> _PROBLEM REQUIREMENTS_
Your task is to reproduce the entries below word for word.
[DATASET ENTRIES Boundary: Start]
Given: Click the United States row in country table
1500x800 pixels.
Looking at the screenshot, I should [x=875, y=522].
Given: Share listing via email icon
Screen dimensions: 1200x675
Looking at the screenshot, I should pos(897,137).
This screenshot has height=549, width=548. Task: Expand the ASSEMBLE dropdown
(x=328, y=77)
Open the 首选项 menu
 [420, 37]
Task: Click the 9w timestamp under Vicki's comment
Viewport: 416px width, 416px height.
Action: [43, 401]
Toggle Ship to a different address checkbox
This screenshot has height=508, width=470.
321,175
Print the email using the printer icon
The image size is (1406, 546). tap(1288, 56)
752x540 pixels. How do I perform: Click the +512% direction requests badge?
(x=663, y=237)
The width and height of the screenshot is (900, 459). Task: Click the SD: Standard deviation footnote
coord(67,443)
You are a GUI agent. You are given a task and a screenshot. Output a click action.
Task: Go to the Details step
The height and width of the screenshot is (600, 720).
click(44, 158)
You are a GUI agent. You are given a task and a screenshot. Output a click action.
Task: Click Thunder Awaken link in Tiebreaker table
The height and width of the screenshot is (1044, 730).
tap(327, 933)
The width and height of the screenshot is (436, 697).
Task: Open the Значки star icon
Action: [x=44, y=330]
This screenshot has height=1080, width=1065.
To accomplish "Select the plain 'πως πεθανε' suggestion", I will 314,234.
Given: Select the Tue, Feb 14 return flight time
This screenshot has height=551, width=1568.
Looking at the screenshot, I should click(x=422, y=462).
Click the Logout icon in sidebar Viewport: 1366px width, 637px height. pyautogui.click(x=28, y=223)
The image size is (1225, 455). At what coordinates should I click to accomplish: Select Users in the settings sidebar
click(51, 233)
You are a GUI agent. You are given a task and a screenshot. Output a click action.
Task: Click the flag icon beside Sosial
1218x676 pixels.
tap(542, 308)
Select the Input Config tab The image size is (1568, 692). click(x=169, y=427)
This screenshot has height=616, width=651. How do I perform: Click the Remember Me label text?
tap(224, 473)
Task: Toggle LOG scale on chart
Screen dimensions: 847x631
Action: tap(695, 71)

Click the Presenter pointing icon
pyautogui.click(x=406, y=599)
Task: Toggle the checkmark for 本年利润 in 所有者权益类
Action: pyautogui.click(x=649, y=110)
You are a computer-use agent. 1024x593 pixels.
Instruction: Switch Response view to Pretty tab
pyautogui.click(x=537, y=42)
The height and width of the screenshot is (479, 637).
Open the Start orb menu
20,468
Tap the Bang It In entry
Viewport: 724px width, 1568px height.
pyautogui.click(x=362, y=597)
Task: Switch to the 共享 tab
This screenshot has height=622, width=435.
[DATASET ENTRIES Boundary: End]
> _EXPECTED ANSWER_
Given: Click the United States row in country table
1500x800 pixels.
Looking at the screenshot, I should [x=875, y=522].
Given: Share listing via email icon
Screen dimensions: 1200x675
Looking at the screenshot, I should pos(897,137).
This screenshot has height=549, width=548. Task: Expand the ASSEMBLE dropdown
(x=328, y=77)
Open the 首选项 menu
 [420, 37]
Task: Click the 9w timestamp under Vicki's comment
Viewport: 416px width, 416px height.
Action: [43, 401]
Toggle Ship to a different address checkbox
This screenshot has height=508, width=470.
321,175
Print the email using the printer icon
The image size is (1406, 546). tap(1288, 56)
752x540 pixels. How do I perform: Click the +512% direction requests badge?
(x=663, y=237)
The width and height of the screenshot is (900, 459). Task: Click the SD: Standard deviation footnote
coord(67,443)
You are a GUI agent. You are given a task and a screenshot. Output a click action.
Task: Go to the Details step
The height and width of the screenshot is (600, 720).
click(44, 158)
You are a GUI agent. You are given a task and a screenshot. Output a click action.
Task: Click Thunder Awaken link in Tiebreaker table
The height and width of the screenshot is (1044, 730).
tap(327, 933)
The width and height of the screenshot is (436, 697).
Task: Open the Значки star icon
Action: [x=44, y=330]
This screenshot has height=1080, width=1065.
To accomplish "Select the plain 'πως πεθανε' suggestion", I will 314,234.
Given: Select the Tue, Feb 14 return flight time
This screenshot has height=551, width=1568.
Looking at the screenshot, I should click(x=422, y=462).
Click the Logout icon in sidebar Viewport: 1366px width, 637px height. pyautogui.click(x=28, y=223)
The image size is (1225, 455). At what coordinates should I click to accomplish: Select Users in the settings sidebar
click(51, 233)
You are a GUI agent. You are given a task and a screenshot. Output a click action.
Task: Click the flag icon beside Sosial
1218x676 pixels.
tap(542, 308)
Select the Input Config tab The image size is (1568, 692). click(x=169, y=427)
This screenshot has height=616, width=651. How do I perform: Click the Remember Me label text?
tap(224, 473)
Task: Toggle LOG scale on chart
Screen dimensions: 847x631
Action: tap(695, 71)

Click the Presenter pointing icon
pyautogui.click(x=406, y=599)
Task: Toggle the checkmark for 本年利润 in 所有者权益类
Action: pyautogui.click(x=649, y=110)
You are a computer-use agent. 1024x593 pixels.
Instruction: Switch Response view to Pretty tab
pyautogui.click(x=537, y=42)
The height and width of the screenshot is (479, 637).
Open the Start orb menu
20,468
Tap the Bang It In entry
Viewport: 724px width, 1568px height.
pyautogui.click(x=362, y=597)
Task: Switch to the 共享 tab
This screenshot has height=622, width=435.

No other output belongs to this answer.